Je me relisais rapidement à la lueur de mon smartphone, avant de me rhabiller et de rejoindre mon véhicule.
"Entre douceur et luxure, entre deux eaux, elle flottait, comme une noyée avant l’immersion, cet instant merveilleux où votre corps vous quitte pour étouffer votre âme, la priver de raison avant que de succomber. Elle connaissait cette impression d’abandon, de vain combat contre nature, engouffrée qu’elle fut un jour vers le fond par une vague dévastatrice …Pour avoir failli perdre la vie, elle mettait depuis, toute sa passion et sa dévotion à la mordre à pleines dents, à en savourer les délices et les poisons avec la même véhémence et peu importe la morale et les conséquences.
Ainsi, empreinte d’une nouvelle sensualité dont elle ne connaissait pour l’instant pas les limites, elle se laissait glisser doucement dans cet étrange enrobement érotique, un mélange subtil de volupté et d’interdit.
Elle fermait les yeux, préférant à la douceur chromatique des bougies, le noir intense, ces ténèbres qui font que tous vos sens sont démultipliés. Le velouté des caresses qu’une bouche aimante sur ses seins imprimait, répondait à l’écho de lèvres plus animales lacérant son cou de morsures amoureuses. De ses seins affolés à sa nuque fébrile, un courant électrique, décharge érotique, lui transmettait les codes de sa féminité. Emportée par le fluide enivrant de cette vague aimante de cet hommes complice de son plaisir naissant, tout son corps grisé soudainement par tant de complaisance, se mettait à onduler d’une troublante mouvance. Son esprit endiablé, derrière ses paupières clauses, elle devinait le regard caressant que devait ordonner la concupiscence de son nouvel amant sur cette femme charnelle se prêtant sans complexe à son excitation. Une débauche exhibitionniste irraisonnablement suggérée par son moi profond, la transformait irrémédiablement en une sirène exotique dont les gémissements envoûtants auraient pu entraîner n’importe quelle Ulysse à des égarements."

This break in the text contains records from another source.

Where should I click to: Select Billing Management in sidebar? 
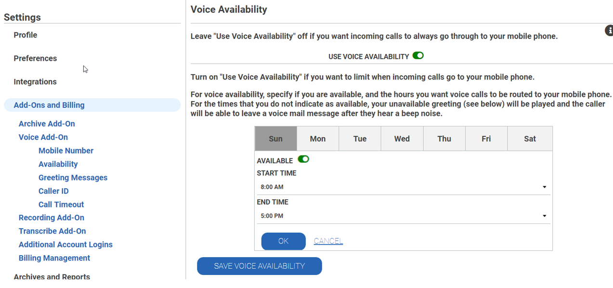54,258
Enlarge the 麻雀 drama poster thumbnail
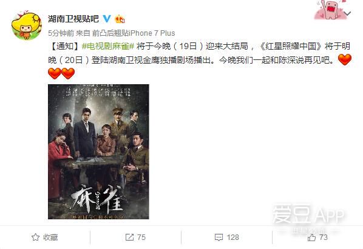The image size is (363, 249). pyautogui.click(x=98, y=151)
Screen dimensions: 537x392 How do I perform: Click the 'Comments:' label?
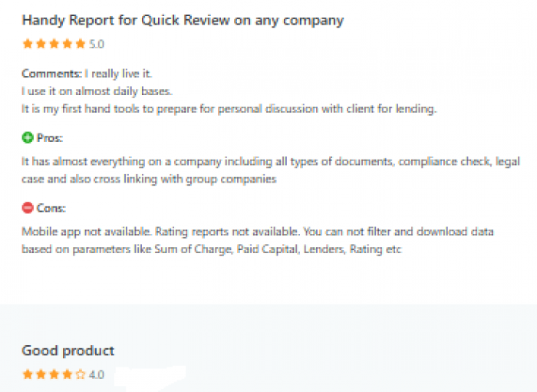[x=51, y=74]
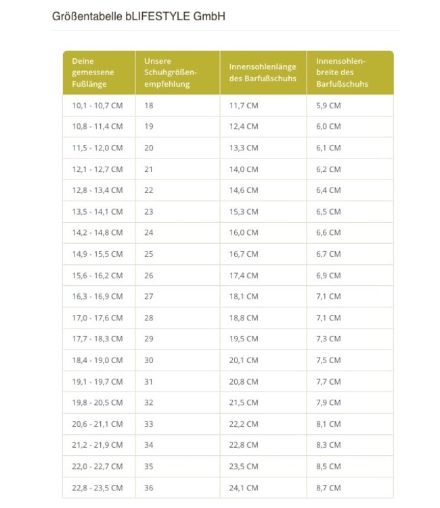Select the foot length cell "10,1 - 10,7 CM"
This screenshot has height=508, width=440.
pyautogui.click(x=97, y=106)
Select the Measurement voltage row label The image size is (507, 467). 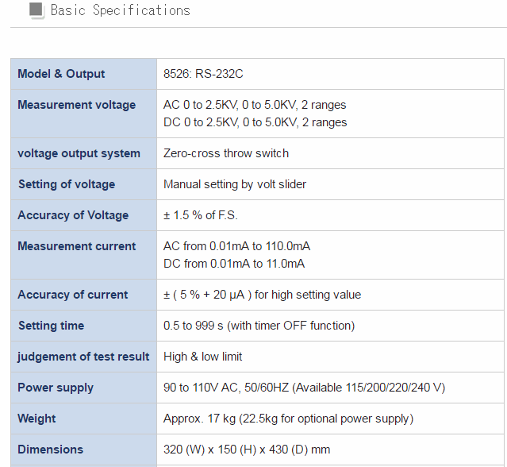76,105
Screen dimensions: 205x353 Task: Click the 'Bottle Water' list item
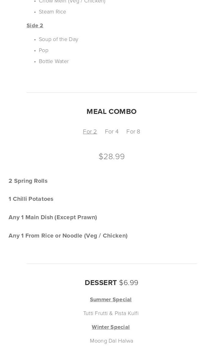54,62
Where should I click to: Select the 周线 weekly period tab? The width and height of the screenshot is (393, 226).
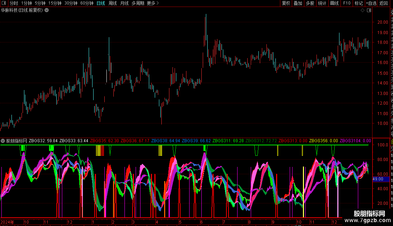point(113,3)
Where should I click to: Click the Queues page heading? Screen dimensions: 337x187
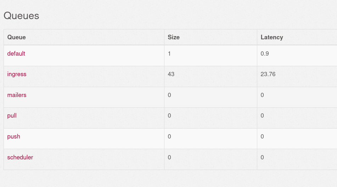coord(21,16)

Sur le parking, un homme m’attendait, adossé à la portière de mon véhicule et m’accueillit d’un « Bonsoir belle sylphide, vous êtes-vous égarée ? »
Par politesse, mais aussi prudence, je répondis d’un Bonsoir laconique et n’engageai pas la discussion. Je m’engouffrai dans la voiture, inquiète de l’insolite de cette présence masculine, et démarrai rapidement pour rejoindre la chambre d’hôte réservée en ligne.